=== Records shown ===

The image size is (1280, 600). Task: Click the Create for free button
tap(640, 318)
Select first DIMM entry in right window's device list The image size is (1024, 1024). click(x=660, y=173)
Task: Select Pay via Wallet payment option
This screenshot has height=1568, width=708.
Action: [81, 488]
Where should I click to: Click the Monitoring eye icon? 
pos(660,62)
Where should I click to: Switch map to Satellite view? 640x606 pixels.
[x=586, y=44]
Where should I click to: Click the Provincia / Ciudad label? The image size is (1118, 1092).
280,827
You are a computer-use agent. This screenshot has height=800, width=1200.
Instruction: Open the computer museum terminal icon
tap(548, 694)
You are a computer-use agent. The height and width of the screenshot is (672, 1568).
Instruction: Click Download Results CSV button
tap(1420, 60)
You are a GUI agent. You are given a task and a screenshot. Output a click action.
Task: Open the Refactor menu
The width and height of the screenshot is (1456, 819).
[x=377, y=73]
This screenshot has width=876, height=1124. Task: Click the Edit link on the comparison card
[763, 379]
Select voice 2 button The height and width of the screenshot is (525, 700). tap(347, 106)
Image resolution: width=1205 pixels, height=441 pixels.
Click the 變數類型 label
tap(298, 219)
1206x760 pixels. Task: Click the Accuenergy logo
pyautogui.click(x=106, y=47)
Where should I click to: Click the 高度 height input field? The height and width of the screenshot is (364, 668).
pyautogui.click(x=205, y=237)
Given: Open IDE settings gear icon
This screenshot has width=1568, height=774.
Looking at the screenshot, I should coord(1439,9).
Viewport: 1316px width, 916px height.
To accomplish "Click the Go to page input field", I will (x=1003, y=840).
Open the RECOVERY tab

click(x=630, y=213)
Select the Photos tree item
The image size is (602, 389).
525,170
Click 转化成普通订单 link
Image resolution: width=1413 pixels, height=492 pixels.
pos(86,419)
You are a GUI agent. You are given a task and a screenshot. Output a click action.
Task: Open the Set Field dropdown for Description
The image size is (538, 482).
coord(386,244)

===

### Exercise requirements
Find every line in the data above that contains the word "icon", and copy each of those lines.

### Solution to this exercise
Where should I click to: Click the Monitoring eye icon? 
Instruction: Open the computer museum terminal icon
Given: Open IDE settings gear icon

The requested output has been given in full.